Усевшись в дневной поезд с томиком «Дневника» Анны Григорьевны в старом издании, взятом у родственницы, историка литературы, рассказчик втягивается в воронку ассоциаций. «Его» глазами этот рассказчик видит баденских, франкфуртских «жидочков», своими – не менее внимательными – ленинградских.
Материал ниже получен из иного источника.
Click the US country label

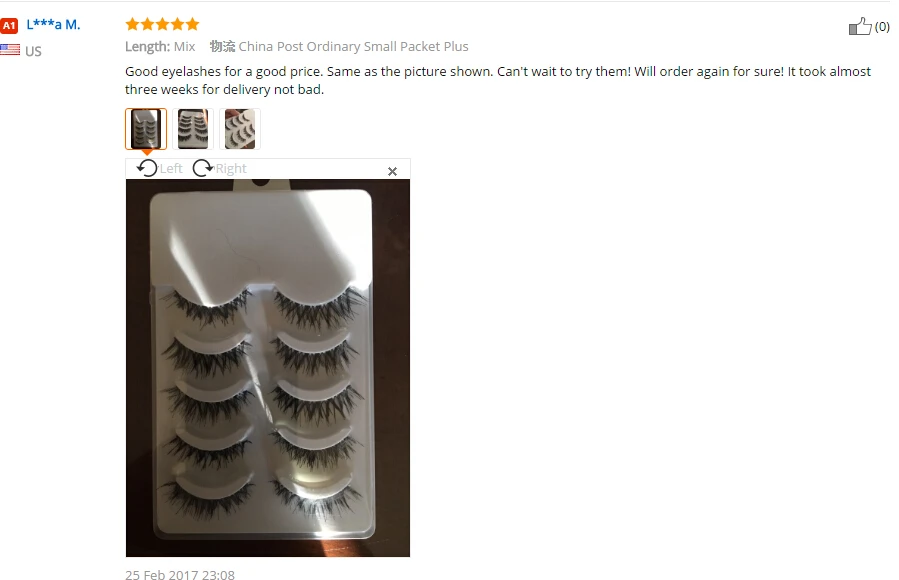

Леонид Цыпкин успевает вклинивать в многоголосицу стремительного романа и баденскую прислугу Достоевских, и Тургенева с Гончаровым, и соседку по коммуналке Анну Дмитриевну, бывшую красавицу, бывшую владелицу квартиры, куда вела «лестница со сбитыми и стоптанными ступенями», и какого-то простолюдина, ударившего по пьяни Федора Михайловича на улице Марата, и литературоведов (от Леонида Гроссмана до Соркиной Двоси Львовны), «ставших монополистами в изучении творческого наследия Достоевского», в загадочном и благоговейном рвении терзавших «дневники, записи, черновики, письма и даже мелкие фактики, относящиеся к человеку, презирающему и ненавидящему народ, к которому они принадлежали», напоминая рассказчику «акт каннибализма, совершаемый в отношении вождя враждебного племени» [54]. Но тут же диагностировал и «желание спрятаться за его спиной, как за охранной грамотой», и тут же связывал градус «повышенной активности евреев» именно с вопросами «русской культуры и сохранения русского национального духа». И тут же, не отрываясь, включал в повествование похрапывание за стенкой болтушки Гили, и след в след несся на перрон то ли Бадена, то ли Базеля, или – с фотоаппаратом – по улицам Ленинграда. Его фотографии иллюстрируют издание романа в издательстве «НЛО».